**What is required**
Return all of the entries exactly, with nothing added or left out.

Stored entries
━━━━━━━━━━━━━━━━

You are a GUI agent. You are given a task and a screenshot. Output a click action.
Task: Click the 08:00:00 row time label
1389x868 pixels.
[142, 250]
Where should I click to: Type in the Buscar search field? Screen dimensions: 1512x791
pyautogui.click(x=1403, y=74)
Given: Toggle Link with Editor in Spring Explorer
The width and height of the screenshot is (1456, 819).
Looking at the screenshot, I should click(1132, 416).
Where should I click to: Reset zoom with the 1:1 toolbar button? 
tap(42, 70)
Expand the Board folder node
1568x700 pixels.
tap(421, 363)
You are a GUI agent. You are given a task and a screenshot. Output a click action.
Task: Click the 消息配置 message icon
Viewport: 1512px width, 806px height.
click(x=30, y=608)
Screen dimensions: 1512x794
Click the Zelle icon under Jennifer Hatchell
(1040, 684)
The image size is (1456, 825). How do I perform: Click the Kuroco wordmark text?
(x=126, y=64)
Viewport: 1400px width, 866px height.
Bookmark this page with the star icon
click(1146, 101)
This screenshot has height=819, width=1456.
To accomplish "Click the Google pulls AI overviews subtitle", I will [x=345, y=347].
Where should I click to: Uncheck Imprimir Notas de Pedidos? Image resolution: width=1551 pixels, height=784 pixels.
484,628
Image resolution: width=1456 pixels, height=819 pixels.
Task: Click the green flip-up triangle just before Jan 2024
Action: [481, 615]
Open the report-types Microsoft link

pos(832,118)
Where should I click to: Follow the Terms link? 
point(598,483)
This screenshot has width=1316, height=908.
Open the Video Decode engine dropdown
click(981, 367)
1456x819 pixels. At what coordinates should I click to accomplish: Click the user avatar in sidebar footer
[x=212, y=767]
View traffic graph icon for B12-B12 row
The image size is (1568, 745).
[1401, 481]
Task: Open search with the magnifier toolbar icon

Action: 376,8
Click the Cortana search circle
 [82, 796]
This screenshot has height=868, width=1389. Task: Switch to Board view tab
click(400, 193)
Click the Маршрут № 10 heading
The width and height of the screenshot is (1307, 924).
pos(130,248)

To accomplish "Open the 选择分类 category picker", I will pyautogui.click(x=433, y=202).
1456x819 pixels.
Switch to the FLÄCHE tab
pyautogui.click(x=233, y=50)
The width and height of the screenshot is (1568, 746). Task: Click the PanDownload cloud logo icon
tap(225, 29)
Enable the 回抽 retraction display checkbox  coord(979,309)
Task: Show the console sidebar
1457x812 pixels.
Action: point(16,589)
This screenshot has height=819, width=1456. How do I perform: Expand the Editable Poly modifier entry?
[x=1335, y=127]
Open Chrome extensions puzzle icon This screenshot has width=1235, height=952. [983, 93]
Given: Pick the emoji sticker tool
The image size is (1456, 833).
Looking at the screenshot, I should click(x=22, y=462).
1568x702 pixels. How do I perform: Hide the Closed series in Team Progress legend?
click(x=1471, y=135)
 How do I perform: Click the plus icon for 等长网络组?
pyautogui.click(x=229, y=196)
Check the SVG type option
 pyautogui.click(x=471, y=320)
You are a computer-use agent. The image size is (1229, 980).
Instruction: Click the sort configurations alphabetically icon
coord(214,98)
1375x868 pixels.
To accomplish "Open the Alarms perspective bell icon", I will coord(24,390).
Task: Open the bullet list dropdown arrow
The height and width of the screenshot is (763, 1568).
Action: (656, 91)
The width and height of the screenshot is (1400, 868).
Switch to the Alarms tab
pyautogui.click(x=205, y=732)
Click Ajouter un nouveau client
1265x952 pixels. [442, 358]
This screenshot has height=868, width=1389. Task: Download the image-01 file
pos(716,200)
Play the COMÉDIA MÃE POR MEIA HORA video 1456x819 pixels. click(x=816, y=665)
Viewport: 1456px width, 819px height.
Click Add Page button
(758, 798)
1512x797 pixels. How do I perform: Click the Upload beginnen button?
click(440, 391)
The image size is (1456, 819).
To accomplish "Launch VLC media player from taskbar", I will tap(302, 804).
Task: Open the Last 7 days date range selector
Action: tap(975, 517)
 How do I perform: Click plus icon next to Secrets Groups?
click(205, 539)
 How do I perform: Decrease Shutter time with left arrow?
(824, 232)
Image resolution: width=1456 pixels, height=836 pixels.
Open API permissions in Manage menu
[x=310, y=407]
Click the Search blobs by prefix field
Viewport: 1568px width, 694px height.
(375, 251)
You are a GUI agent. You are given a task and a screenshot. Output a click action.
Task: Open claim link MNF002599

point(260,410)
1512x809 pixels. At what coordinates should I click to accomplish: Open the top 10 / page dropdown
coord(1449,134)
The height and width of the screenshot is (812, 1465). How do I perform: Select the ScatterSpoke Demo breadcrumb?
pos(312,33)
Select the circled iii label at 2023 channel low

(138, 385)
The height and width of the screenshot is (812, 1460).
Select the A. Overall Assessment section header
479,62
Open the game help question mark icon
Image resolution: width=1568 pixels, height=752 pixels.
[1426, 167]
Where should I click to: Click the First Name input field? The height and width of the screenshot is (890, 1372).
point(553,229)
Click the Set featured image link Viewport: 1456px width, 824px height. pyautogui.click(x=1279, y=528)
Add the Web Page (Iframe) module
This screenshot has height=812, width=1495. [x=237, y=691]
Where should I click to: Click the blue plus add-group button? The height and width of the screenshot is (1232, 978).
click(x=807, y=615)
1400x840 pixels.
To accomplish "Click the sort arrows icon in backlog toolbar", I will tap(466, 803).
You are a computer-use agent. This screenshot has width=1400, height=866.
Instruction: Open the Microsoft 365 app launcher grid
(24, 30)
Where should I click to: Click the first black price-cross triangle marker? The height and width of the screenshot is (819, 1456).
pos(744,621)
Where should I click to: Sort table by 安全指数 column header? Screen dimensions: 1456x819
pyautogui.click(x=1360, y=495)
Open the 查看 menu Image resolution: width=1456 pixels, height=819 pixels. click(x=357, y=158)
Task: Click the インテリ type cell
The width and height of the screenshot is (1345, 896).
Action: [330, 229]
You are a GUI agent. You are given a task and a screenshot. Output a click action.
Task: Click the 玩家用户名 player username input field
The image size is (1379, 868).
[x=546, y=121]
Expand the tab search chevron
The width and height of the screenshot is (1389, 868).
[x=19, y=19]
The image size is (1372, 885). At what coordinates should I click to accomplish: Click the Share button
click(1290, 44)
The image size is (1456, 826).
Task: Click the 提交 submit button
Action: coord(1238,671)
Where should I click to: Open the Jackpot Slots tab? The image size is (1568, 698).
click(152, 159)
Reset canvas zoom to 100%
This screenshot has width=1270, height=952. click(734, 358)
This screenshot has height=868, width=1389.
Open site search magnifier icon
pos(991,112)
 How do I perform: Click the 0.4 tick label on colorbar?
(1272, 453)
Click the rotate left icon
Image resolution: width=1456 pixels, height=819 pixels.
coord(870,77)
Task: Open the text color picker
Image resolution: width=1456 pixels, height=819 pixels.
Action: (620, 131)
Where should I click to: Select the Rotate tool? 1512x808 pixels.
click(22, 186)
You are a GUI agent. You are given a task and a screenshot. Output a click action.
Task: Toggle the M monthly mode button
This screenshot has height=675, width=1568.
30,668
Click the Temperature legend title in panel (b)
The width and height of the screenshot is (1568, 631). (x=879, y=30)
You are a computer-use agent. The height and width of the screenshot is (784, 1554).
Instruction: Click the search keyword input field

━━━━━━━━━━━━━━━━

**Result**
You are a GUI agent. You are given a task and a screenshot. Output a click action.
Task: Click the 08:00:00 row time label
1389x868 pixels.
[142, 250]
Where should I click to: Type in the Buscar search field? Screen dimensions: 1512x791
pyautogui.click(x=1403, y=74)
Given: Toggle Link with Editor in Spring Explorer
The width and height of the screenshot is (1456, 819).
Looking at the screenshot, I should click(1132, 416).
Where should I click to: Reset zoom with the 1:1 toolbar button? 
tap(42, 70)
Expand the Board folder node
1568x700 pixels.
tap(421, 363)
You are a GUI agent. You are given a task and a screenshot. Output a click action.
Task: Click the 消息配置 message icon
Viewport: 1512px width, 806px height.
click(x=30, y=608)
Screen dimensions: 1512x794
Click the Zelle icon under Jennifer Hatchell
(1040, 684)
The image size is (1456, 825). How do I perform: Click the Kuroco wordmark text?
(x=126, y=64)
Viewport: 1400px width, 866px height.
Bookmark this page with the star icon
click(1146, 101)
This screenshot has height=819, width=1456.
To accomplish "Click the Google pulls AI overviews subtitle", I will [x=345, y=347].
Where should I click to: Uncheck Imprimir Notas de Pedidos? Image resolution: width=1551 pixels, height=784 pixels.
484,628
Image resolution: width=1456 pixels, height=819 pixels.
Task: Click the green flip-up triangle just before Jan 2024
Action: [481, 615]
Open the report-types Microsoft link

pos(832,118)
Where should I click to: Follow the Terms link? 
point(598,483)
This screenshot has width=1316, height=908.
Open the Video Decode engine dropdown
click(981, 367)
1456x819 pixels. At what coordinates should I click to accomplish: Click the user avatar in sidebar footer
[x=212, y=767]
View traffic graph icon for B12-B12 row
The image size is (1568, 745).
[1401, 481]
Task: Open search with the magnifier toolbar icon

Action: 376,8
Click the Cortana search circle
 [82, 796]
This screenshot has height=868, width=1389. Task: Switch to Board view tab
click(400, 193)
Click the Маршрут № 10 heading
The width and height of the screenshot is (1307, 924).
pos(130,248)

To accomplish "Open the 选择分类 category picker", I will pyautogui.click(x=433, y=202).
1456x819 pixels.
Switch to the FLÄCHE tab
pyautogui.click(x=233, y=50)
The width and height of the screenshot is (1568, 746). Task: Click the PanDownload cloud logo icon
tap(225, 29)
Enable the 回抽 retraction display checkbox  coord(979,309)
Task: Show the console sidebar
1457x812 pixels.
Action: point(16,589)
This screenshot has height=819, width=1456. How do I perform: Expand the Editable Poly modifier entry?
[x=1335, y=127]
Open Chrome extensions puzzle icon This screenshot has width=1235, height=952. [983, 93]
Given: Pick the emoji sticker tool
The image size is (1456, 833).
Looking at the screenshot, I should click(x=22, y=462).
1568x702 pixels. How do I perform: Hide the Closed series in Team Progress legend?
click(x=1471, y=135)
 How do I perform: Click the plus icon for 等长网络组?
pyautogui.click(x=229, y=196)
Check the SVG type option
 pyautogui.click(x=471, y=320)
You are a computer-use agent. The image size is (1229, 980).
Instruction: Click the sort configurations alphabetically icon
coord(214,98)
1375x868 pixels.
To accomplish "Open the Alarms perspective bell icon", I will coord(24,390).
Task: Open the bullet list dropdown arrow
The height and width of the screenshot is (763, 1568).
Action: (656, 91)
The width and height of the screenshot is (1400, 868).
Switch to the Alarms tab
pyautogui.click(x=205, y=732)
Click Ajouter un nouveau client
1265x952 pixels. [442, 358]
This screenshot has height=868, width=1389. Task: Download the image-01 file
pos(716,200)
Play the COMÉDIA MÃE POR MEIA HORA video 1456x819 pixels. click(x=816, y=665)
Viewport: 1456px width, 819px height.
Click Add Page button
(758, 798)
1512x797 pixels. How do I perform: Click the Upload beginnen button?
click(440, 391)
The image size is (1456, 819).
To accomplish "Launch VLC media player from taskbar", I will tap(302, 804).
Task: Open the Last 7 days date range selector
Action: tap(975, 517)
 How do I perform: Click plus icon next to Secrets Groups?
click(205, 539)
 How do I perform: Decrease Shutter time with left arrow?
(824, 232)
Image resolution: width=1456 pixels, height=836 pixels.
Open API permissions in Manage menu
[x=310, y=407]
Click the Search blobs by prefix field
Viewport: 1568px width, 694px height.
(375, 251)
You are a GUI agent. You are given a task and a screenshot. Output a click action.
Task: Open claim link MNF002599

point(260,410)
1512x809 pixels. At what coordinates should I click to accomplish: Open the top 10 / page dropdown
coord(1449,134)
The height and width of the screenshot is (812, 1465). How do I perform: Select the ScatterSpoke Demo breadcrumb?
pos(312,33)
Select the circled iii label at 2023 channel low

(138, 385)
The height and width of the screenshot is (812, 1460).
Select the A. Overall Assessment section header
479,62
Open the game help question mark icon
Image resolution: width=1568 pixels, height=752 pixels.
[1426, 167]
Where should I click to: Click the First Name input field? The height and width of the screenshot is (890, 1372).
point(553,229)
Click the Set featured image link Viewport: 1456px width, 824px height. pyautogui.click(x=1279, y=528)
Add the Web Page (Iframe) module
This screenshot has height=812, width=1495. [x=237, y=691]
Where should I click to: Click the blue plus add-group button? The height and width of the screenshot is (1232, 978).
click(x=807, y=615)
1400x840 pixels.
To accomplish "Click the sort arrows icon in backlog toolbar", I will tap(466, 803).
You are a computer-use agent. This screenshot has width=1400, height=866.
Instruction: Open the Microsoft 365 app launcher grid
(24, 30)
Where should I click to: Click the first black price-cross triangle marker? The height and width of the screenshot is (819, 1456).
pos(744,621)
Where should I click to: Sort table by 安全指数 column header? Screen dimensions: 1456x819
pyautogui.click(x=1360, y=495)
Open the 查看 menu Image resolution: width=1456 pixels, height=819 pixels. click(x=357, y=158)
Task: Click the インテリ type cell
The width and height of the screenshot is (1345, 896).
Action: [330, 229]
You are a GUI agent. You are given a task and a screenshot. Output a click action.
Task: Click the 玩家用户名 player username input field
The image size is (1379, 868).
[x=546, y=121]
Expand the tab search chevron
The width and height of the screenshot is (1389, 868).
[x=19, y=19]
The image size is (1372, 885). At what coordinates should I click to accomplish: Click the Share button
click(1290, 44)
The image size is (1456, 826).
Task: Click the 提交 submit button
Action: coord(1238,671)
Where should I click to: Open the Jackpot Slots tab? The image size is (1568, 698).
click(152, 159)
Reset canvas zoom to 100%
This screenshot has width=1270, height=952. click(734, 358)
This screenshot has height=868, width=1389.
Open site search magnifier icon
pos(991,112)
 How do I perform: Click the 0.4 tick label on colorbar?
(1272, 453)
Click the rotate left icon
Image resolution: width=1456 pixels, height=819 pixels.
coord(870,77)
Task: Open the text color picker
Image resolution: width=1456 pixels, height=819 pixels.
Action: (620, 131)
Where should I click to: Select the Rotate tool? 1512x808 pixels.
click(22, 186)
You are a GUI agent. You are given a task and a screenshot. Output a click action.
Task: Toggle the M monthly mode button
This screenshot has height=675, width=1568.
30,668
Click the Temperature legend title in panel (b)
The width and height of the screenshot is (1568, 631). (x=879, y=30)
You are a computer-use agent. The height and width of the screenshot is (784, 1554).
Instruction: Click the search keyword input field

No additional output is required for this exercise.